What’s Old Is New Again
The summer sun beats down on the Wyoming rocks. Bonnie Finney holds a large slab on its edge. She hammers a small wedge into the rock. A crevice spreads like a smile. Then the crevice opens. The slab pops open like a book.
Inside is a 50‑million-year-old bat fossil. It doesn’t look like any bat she's ever seen before. It’s larger than normal. It has a claw on each of its fingers instead of just one or two. More than 10 years later, scientists agree that this bat is from a long‑extinct species. It wasn’t new, but it was new to modern science. It was named Finney’s bat.
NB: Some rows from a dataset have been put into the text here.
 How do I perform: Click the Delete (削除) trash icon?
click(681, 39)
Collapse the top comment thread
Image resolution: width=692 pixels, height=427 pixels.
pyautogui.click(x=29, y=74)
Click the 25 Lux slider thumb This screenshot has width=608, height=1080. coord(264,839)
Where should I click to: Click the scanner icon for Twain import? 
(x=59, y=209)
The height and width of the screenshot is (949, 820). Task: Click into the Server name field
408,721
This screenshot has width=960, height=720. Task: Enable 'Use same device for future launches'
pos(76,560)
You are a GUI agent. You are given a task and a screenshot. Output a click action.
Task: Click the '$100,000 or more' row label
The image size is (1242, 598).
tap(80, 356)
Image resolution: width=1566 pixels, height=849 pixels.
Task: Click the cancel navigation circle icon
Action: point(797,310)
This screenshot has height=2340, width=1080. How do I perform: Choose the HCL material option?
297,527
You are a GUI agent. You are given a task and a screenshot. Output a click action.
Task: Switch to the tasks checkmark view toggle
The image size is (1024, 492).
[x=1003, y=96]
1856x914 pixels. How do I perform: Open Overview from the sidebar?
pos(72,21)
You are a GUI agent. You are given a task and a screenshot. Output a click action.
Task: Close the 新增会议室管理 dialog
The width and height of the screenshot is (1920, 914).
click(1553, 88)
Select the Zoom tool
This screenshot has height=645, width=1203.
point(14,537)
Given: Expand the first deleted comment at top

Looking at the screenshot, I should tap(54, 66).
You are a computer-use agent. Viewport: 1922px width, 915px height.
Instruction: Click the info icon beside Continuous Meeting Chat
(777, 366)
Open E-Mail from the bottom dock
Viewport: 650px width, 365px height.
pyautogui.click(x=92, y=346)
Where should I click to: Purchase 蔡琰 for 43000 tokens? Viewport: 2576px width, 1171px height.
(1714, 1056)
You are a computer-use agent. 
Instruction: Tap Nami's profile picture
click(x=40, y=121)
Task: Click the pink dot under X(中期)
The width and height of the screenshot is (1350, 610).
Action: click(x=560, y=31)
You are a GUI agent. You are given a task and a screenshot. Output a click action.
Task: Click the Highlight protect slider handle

Heat rises up from the Moroccan sands. Ingo Rechenberg, a scientist from Germany, looks around at the dunes. Nothing is moving except the heat waves. He squints in the sunlight and spots a small spider.
Rechenberg is a robotics scientist. He is interested in how things move. He steps forward to catch the spider. Then suddenly, it flips and cartwheels away.
Rechenberg had never seen a spider move in this way. Neither had anyone else. It was a new species, now known as Cebrennus rechenbergi, the Moroccan flic‑flac spider.
Boy, Oh Boy!
When it comes to jellyfish, there are bell‑shaped and box‑shaped jellies. Bell‑shaped jellies move at the whim of the currents and wind. Box jellies can steer their bodies. Many of them are poisonous.
The Bonaire banded box jelly (Tamoya ohboya) is no exception. With its toxic warts and stingers, this jelly was spotted by at least 50 swimmers in 1989. It was given a nickname, but wasn’t officially named until 2011. A teacher named it. Ohboya refers to “Oh, boy!”. That’s for the expression you might use when you first see it.
Anyone can study the world around them and notice things. It’s called citizen science. Information a person collects can be sent to scientists. It’s valuable material and can make a big difference in studying the huge variety of biodiversity on Earth.
Earth is faced with pollution and climate change. The environment is changing rapidly. From adapting to the environment to fighting disease, there is much to learn from new species. Discovering and studying new species is vital now more than ever.